GM CFO: EV profit, scale to expand as Ultium plants open

General Motors has accelerated development of its electric vehicles to get them to the market faster. Scaling production to improve EV profits comes next.

“A vehicle is coming to market much, much sooner than it otherwise would. That’s a good thing,” CFO Paul Jacobson said Tuesday at the J.P. Morgan Auto Conference. “Unfortunately, the production isn’t there because we are ramping up the supply chain and ramping up the tooling and ramping up the scale as we are producing. So that’s why you’ve seen some of the lower volumes in the Hummer and the Lyriq.”

The automaker took steps to speed the development of big-ticket EVs, such as the GMC Hummer pickup and Cadillac Lyriq, to get them to market quickly. Scaling production of those vehicles will soon speed up as Ultium Cells, a battery cell joint venture between GM and LG Energy Solution, opens its first plant this month.

An opening date for the plant in Warren, Ohio, has not yet been finalized.

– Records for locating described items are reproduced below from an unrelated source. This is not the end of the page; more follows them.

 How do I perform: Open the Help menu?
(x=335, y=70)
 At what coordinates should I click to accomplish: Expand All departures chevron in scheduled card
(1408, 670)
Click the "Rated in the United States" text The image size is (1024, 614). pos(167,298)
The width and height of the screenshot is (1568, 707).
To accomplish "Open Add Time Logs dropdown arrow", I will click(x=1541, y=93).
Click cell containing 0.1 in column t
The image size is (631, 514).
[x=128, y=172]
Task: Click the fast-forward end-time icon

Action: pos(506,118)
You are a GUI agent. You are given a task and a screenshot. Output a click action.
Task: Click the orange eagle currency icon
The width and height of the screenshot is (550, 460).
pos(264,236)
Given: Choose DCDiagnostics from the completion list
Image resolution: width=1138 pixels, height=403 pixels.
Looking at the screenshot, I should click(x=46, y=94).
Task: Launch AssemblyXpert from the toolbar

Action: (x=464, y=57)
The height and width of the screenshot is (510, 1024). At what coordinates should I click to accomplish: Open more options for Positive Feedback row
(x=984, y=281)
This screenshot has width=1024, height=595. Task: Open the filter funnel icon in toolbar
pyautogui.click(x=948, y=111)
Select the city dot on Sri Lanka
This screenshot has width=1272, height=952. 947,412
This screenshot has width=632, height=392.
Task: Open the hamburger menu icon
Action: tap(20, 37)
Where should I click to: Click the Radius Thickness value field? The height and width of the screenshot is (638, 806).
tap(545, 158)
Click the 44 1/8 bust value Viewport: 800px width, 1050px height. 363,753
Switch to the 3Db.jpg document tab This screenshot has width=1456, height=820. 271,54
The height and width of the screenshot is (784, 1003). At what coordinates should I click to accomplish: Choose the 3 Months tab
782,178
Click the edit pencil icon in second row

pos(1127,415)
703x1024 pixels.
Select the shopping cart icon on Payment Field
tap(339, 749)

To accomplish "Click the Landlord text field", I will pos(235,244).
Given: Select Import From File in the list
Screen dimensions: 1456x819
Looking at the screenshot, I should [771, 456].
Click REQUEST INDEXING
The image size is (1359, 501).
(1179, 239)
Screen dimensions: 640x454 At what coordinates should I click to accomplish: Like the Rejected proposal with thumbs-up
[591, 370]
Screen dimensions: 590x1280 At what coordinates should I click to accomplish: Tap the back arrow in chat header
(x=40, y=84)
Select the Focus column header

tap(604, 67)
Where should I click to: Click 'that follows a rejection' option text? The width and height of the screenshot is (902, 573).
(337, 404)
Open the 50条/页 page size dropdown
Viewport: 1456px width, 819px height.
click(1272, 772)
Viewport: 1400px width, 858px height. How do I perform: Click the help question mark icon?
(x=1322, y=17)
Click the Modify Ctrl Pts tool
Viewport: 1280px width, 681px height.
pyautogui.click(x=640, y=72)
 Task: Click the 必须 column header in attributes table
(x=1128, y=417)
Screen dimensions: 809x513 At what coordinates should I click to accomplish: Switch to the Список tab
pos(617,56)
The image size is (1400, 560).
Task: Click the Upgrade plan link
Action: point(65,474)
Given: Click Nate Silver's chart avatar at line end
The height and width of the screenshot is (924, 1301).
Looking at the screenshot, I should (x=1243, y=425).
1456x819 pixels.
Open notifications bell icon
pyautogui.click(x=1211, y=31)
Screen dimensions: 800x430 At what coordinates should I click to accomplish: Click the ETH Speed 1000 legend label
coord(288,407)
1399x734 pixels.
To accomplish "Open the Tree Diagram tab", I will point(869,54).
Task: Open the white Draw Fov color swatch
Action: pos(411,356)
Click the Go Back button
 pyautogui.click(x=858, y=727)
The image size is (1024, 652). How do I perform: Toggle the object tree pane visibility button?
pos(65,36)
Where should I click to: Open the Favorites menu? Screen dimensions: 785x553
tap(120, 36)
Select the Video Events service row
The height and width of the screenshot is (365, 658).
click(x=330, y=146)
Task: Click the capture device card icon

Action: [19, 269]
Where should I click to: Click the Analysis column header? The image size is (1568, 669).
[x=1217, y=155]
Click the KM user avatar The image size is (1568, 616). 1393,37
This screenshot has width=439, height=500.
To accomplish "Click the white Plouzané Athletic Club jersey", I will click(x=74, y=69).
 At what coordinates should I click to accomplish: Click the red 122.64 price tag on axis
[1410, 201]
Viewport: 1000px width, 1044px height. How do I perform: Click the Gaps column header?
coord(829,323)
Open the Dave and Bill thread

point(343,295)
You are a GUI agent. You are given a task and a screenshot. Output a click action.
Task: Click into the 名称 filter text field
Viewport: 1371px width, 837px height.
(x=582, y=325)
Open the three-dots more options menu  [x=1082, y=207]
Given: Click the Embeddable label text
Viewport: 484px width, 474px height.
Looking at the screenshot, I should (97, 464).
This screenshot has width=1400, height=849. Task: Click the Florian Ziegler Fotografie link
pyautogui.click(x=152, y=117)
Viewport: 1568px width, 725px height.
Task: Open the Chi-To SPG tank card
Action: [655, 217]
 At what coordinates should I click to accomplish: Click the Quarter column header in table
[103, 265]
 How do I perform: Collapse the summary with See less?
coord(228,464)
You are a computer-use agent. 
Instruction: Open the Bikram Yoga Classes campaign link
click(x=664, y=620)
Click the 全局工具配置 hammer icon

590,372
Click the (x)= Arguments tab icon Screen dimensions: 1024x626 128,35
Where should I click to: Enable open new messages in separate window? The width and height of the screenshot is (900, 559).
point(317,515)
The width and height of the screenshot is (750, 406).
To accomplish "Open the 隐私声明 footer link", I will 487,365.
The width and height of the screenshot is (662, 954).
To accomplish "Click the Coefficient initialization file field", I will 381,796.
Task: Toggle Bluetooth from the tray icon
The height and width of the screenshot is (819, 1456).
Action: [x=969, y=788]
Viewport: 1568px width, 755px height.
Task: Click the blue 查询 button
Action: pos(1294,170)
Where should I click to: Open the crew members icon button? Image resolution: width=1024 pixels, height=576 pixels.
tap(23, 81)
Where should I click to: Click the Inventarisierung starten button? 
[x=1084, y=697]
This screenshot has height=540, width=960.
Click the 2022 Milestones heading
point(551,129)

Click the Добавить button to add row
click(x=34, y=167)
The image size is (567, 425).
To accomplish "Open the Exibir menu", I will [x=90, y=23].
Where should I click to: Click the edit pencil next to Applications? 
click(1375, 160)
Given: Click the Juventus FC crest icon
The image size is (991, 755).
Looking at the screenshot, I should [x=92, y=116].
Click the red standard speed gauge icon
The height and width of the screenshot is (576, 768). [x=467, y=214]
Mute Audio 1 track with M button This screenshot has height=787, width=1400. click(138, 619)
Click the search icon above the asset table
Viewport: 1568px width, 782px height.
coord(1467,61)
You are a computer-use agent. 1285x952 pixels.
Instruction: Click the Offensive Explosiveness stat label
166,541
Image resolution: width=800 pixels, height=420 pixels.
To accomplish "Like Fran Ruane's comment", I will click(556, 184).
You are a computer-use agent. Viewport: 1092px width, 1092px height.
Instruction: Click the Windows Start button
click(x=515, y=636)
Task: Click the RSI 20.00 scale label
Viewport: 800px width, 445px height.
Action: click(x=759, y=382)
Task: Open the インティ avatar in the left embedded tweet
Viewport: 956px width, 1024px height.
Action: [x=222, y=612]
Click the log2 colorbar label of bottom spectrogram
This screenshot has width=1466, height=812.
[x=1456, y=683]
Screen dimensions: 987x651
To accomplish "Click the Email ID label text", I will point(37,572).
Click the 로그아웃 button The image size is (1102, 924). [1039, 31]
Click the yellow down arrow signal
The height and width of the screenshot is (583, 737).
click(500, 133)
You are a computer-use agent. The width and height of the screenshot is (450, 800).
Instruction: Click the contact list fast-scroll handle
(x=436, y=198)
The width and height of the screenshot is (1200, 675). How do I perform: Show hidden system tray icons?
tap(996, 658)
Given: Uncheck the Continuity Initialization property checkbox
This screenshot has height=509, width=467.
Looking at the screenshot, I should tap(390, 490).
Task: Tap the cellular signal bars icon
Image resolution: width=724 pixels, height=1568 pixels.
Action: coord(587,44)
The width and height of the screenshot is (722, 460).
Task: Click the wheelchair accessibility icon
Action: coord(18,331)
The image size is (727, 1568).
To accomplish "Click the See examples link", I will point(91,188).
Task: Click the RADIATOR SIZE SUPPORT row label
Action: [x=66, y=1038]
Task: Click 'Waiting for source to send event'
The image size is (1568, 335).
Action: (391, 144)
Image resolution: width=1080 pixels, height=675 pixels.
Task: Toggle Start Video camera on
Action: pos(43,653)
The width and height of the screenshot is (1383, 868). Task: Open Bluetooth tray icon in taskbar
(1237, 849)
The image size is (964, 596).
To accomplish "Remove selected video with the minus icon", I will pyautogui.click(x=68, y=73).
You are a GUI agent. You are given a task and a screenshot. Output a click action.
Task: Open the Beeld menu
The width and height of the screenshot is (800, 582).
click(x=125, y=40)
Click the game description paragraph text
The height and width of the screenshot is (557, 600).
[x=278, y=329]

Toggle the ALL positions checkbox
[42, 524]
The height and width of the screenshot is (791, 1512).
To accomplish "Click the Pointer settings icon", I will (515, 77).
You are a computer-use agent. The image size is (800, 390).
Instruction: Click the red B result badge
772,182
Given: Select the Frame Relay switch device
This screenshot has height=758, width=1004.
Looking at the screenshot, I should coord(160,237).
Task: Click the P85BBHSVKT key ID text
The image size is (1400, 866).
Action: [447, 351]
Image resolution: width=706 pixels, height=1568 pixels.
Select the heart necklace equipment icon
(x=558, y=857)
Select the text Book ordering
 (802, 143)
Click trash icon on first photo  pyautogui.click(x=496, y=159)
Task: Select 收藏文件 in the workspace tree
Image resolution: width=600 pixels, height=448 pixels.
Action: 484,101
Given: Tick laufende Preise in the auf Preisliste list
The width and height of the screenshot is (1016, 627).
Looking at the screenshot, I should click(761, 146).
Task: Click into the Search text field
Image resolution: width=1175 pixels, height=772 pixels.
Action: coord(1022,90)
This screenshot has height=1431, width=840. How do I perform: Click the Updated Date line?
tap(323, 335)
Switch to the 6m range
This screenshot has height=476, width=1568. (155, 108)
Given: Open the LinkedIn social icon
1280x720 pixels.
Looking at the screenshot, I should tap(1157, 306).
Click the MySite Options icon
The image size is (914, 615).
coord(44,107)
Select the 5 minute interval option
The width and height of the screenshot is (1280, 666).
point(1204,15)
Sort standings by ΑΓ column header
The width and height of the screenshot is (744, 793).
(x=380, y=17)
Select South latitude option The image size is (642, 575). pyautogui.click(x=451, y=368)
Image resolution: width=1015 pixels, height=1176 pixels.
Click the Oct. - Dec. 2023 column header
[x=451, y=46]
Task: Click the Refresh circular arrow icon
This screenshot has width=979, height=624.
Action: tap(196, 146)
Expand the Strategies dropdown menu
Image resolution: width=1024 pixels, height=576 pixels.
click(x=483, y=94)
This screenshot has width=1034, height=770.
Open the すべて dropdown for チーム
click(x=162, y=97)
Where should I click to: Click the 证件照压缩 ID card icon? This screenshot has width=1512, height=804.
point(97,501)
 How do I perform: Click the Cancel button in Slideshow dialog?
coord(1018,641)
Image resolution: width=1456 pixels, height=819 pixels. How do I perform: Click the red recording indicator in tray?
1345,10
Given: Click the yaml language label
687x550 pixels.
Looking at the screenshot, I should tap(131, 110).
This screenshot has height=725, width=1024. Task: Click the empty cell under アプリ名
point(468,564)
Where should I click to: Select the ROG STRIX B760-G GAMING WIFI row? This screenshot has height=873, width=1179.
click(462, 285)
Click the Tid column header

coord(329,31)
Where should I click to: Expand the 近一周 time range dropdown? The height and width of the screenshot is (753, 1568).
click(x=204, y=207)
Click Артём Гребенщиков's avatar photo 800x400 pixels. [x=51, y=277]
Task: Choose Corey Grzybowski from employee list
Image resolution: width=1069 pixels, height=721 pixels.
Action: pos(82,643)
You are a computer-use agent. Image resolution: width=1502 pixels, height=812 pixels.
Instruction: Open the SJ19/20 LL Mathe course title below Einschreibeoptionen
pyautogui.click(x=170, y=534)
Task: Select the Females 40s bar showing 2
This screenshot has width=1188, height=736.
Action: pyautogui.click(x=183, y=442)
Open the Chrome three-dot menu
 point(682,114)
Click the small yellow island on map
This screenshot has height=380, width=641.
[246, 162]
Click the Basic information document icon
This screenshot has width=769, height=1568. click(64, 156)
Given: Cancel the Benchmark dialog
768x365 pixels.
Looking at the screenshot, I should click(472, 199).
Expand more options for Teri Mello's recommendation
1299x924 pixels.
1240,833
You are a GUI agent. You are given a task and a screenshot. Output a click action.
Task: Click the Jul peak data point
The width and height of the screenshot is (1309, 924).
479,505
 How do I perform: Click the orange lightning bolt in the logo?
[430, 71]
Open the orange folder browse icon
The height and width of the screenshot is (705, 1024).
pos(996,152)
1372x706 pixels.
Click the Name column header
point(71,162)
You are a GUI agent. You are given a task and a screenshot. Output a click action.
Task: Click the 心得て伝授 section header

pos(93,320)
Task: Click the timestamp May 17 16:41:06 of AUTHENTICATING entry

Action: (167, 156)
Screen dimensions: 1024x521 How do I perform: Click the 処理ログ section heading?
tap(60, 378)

An Ultium plant in Tennessee is scheduled to open next year, and a plant in Michigan is expected to open in 2024. GM and Ultium have not yet announced the location for a fourth plant.

“That’s where you start to see significant scale opportunities going forward,” Jacobson said.

Today, the Hummer EV pickup, Lyriq and Chevrolet Bolt EV and EUV are GM’s only EVs in the market. The automaker will launch more EVs next year and aspires to have an all-electric lineup by 2035.

The ramp-ups for the Hummer and Lyriq have been slower than with traditional vehicle launches as GM transitions to the Ultium battery platform.

“Not all vehicles will be created equally in profitability as we go through an aggressive launch cycle,” Jacobson said.

Profitability will improve as production scales up, and internal combustion vehicles will continue to fund GM’s EVs until they are phased out around 2035, Jacobson said.

“Historically, we haven’t given model-level profitability,” he said. Executives are considering “do we need to do that in the future to show that juxtaposition between things that are in full production [and] things that are in startup?”